Set problem:
Edit the records below so that every "GUI agent" becomes "UI agent", keeping all other text unchanged.

Interface element records:

━━━━━━

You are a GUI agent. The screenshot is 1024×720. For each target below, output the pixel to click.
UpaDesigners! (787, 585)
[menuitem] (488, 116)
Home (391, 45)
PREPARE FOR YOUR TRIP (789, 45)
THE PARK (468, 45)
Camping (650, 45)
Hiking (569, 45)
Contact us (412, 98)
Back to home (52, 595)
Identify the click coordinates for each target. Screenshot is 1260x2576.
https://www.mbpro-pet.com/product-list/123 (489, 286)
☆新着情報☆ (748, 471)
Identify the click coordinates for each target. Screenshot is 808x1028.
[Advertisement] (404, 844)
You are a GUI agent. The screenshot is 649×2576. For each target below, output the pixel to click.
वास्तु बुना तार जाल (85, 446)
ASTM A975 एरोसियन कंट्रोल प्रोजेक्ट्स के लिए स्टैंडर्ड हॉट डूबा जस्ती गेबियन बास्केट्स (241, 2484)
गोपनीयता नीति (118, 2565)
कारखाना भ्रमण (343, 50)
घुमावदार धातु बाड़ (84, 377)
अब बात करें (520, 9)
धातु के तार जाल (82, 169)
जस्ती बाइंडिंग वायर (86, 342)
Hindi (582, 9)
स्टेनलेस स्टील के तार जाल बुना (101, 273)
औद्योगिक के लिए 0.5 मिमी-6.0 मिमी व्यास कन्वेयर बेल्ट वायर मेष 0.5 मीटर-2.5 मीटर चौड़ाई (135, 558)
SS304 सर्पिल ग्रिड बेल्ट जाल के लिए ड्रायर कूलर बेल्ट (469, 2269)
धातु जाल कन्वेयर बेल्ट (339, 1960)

━━━━━━

The solution:
You are a UI agent. The screenshot is 1024×720. For each target below, output the pixel to click.
UpaDesigners! (787, 585)
[menuitem] (488, 116)
Home (391, 45)
PREPARE FOR YOUR TRIP (789, 45)
THE PARK (468, 45)
Camping (650, 45)
Hiking (569, 45)
Contact us (412, 98)
Back to home (52, 595)
Identify the click coordinates for each target. Screenshot is 1260x2576.
https://www.mbpro-pet.com/product-list/123 (489, 286)
☆新着情報☆ (748, 471)
Identify the click coordinates for each target. Screenshot is 808x1028.
[Advertisement] (404, 844)
You are a UI agent. The screenshot is 649×2576. For each target below, output the pixel to click.
वास्तु बुना तार जाल (85, 446)
ASTM A975 एरोसियन कंट्रोल प्रोजेक्ट्स के लिए स्टैंडर्ड हॉट डूबा जस्ती गेबियन बास्केट्स (241, 2484)
गोपनीयता नीति (118, 2565)
कारखाना भ्रमण (343, 50)
घुमावदार धातु बाड़ (84, 377)
अब बात करें (520, 9)
धातु के तार जाल (82, 169)
जस्ती बाइंडिंग वायर (86, 342)
Hindi (582, 9)
स्टेनलेस स्टील के तार जाल बुना (101, 273)
औद्योगिक के लिए 0.5 मिमी-6.0 मिमी व्यास कन्वेयर बेल्ट वायर मेष 0.5 मीटर-2.5 मीटर चौड़ाई (135, 558)
SS304 सर्पिल ग्रिड बेल्ट जाल के लिए ड्रायर कूलर बेल्ट (469, 2269)
धातु जाल कन्वेयर बेल्ट (339, 1960)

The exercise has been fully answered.